The heterosexual world has
embraced gay iconic sexuality consistently at a lag of five years or so. From
1950s fitness magazines to Batman's crotch bulge in the '60s, the International
Male catalog in the '70s, GQ in the early '80s, and Marky Mark in his
Calvins a few years ago, the penis has gone from unspeakable to unavoidable.
And just take a look at the current Jockey underwear packaging if you need to
confirm that circumcision is still being practiced in North America.
The
sociological implications are huge. Penis envy is spreading. And surely there's
a link between naked men on billboards, hard-core porn in the home video
library, and anything that can be attributed to largely male decision
makers--from corporate mergers to the end of the Cold War.
-- Robert
Rothery
The Odds
on God
Benjamin Wittes' article
"Cracking God's
Code" must have been intended for April Fool's Day. Wittes apparently
believes that the discovery of statistically unlikely "secret codes" in the
Torah proves the existence of God. Even if we accept the dubious premise that
the existence of God can be proven scientifically, it is extremely naive to say
that the occurrence of an unlikely event would do the trick.
I don't
know which is more depressing: the fact that some people's faith is so weak
they seek scientific approval of their beliefs, or the fact that they believe a
supposedly all-knowing, all-powerful God would choose to reveal himself through
some inconsequential abnormality.
-- Mike Bohan
Criminal
Procedures
Alan Dershowitz argues in a
recent book review titled "Crime and Truth" that powerful procedural safeguards for
defendants allow some guilty people to go free, but that these procedures are
justified to prevent miscarriages of justice and to deter misconduct among
police.
He misses three essential
points. First, these rules harden public attitudes toward everyone accused of a
crime. Second, they feed into the corrosive cynicism within the justice system.

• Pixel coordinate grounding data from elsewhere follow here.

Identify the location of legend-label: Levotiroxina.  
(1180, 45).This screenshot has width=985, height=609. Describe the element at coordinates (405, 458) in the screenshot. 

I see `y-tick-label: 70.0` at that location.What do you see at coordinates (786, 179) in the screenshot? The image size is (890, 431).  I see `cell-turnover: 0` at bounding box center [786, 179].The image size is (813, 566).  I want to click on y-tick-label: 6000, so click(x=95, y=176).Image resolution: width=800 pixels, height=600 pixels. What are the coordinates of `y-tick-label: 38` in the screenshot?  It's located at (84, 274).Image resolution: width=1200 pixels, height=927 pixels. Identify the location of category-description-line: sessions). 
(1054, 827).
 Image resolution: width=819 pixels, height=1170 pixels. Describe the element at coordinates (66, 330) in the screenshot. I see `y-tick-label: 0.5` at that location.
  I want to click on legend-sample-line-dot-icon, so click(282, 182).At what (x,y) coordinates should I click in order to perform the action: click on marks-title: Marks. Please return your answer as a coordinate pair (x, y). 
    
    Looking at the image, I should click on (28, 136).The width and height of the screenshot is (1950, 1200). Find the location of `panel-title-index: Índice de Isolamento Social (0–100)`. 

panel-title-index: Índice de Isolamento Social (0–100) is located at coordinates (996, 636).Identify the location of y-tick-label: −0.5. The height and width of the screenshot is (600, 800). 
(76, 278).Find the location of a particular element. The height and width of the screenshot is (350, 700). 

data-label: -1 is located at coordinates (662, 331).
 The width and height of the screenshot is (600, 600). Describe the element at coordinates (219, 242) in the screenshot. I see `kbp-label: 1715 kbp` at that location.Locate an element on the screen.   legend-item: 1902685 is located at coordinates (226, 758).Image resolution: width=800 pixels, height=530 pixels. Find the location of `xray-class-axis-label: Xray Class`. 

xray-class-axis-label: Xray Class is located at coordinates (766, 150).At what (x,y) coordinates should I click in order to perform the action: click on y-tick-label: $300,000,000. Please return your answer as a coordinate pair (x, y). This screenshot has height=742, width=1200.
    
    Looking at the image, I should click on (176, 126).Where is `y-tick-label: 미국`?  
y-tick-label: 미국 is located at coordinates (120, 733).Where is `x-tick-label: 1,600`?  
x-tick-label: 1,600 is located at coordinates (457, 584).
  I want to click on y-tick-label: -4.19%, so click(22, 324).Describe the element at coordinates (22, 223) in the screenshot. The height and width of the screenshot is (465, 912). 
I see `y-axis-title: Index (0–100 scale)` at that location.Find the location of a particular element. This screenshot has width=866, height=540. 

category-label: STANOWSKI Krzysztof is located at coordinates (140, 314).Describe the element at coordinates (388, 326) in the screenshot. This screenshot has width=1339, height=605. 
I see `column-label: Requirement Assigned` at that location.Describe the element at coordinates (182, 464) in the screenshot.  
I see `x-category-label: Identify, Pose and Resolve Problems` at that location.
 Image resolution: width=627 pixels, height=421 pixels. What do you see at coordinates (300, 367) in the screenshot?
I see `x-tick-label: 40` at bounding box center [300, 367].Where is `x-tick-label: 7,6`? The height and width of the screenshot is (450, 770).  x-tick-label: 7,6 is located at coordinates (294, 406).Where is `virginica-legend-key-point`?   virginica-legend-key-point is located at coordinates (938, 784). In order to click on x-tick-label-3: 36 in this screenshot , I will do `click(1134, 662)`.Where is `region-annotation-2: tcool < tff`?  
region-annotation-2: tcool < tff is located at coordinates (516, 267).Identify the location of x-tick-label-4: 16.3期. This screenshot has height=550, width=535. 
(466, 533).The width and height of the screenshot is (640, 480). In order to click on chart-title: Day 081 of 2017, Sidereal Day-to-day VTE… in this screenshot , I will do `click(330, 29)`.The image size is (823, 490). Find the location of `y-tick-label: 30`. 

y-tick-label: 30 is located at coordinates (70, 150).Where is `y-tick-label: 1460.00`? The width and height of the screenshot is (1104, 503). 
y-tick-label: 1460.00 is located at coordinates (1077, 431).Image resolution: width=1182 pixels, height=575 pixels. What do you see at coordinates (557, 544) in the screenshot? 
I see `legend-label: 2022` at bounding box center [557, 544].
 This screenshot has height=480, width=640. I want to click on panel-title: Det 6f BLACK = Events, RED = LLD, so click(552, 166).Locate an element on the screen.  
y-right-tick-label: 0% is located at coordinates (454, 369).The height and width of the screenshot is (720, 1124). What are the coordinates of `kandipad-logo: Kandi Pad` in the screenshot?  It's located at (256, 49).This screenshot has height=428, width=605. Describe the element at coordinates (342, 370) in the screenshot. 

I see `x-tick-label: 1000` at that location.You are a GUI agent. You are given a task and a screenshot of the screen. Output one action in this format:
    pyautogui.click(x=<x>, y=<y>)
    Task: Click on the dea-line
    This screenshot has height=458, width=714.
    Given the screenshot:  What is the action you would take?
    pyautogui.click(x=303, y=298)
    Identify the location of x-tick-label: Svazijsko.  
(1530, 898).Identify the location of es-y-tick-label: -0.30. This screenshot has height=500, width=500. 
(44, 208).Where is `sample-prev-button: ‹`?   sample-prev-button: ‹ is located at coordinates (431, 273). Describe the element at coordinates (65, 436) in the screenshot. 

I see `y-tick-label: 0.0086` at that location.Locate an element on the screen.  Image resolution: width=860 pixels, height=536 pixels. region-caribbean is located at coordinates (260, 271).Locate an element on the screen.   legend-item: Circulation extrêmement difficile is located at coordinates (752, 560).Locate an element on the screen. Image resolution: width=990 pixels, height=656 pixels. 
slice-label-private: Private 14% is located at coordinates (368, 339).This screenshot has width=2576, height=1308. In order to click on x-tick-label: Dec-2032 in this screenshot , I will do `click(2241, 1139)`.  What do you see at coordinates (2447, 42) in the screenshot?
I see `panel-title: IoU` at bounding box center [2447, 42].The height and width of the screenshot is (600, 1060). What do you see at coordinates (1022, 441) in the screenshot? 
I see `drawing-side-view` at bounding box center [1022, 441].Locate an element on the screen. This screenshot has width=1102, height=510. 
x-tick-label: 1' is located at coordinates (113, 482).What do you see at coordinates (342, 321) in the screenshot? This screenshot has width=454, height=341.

Since procedural niceties seem arbitrary and irrelevant to fact-finding, there
is little motivation to enforce the rules, and people often find ways of
bending rules that they regard as arbitrary and silly. For example, as
Dershowitz himself has written, judges pretend to believe police who lie about
illegal searches.
Third,
the most glaring injustice these days is not the wrongful conviction of the
innocent. It is the remarkably cruel treatment of some people who are actually
guilty. When a troubled and illiterate 19-year-old can receive life
imprisonment for committing three muggings, it seems laughably irrelevant to
focus on courtroom procedures.
-- Harold
Pollack
Sleepers
As the
father of two adopted boys (12 and 11 months), I enjoyed reading Robert
Wright's article "Go Ahead--Sleep With Your Kids." I urge him to get back in touch
and tell us if he winds up with a 10-year-old and a 7-year-old in bed with him
(now, that's what I call birth control).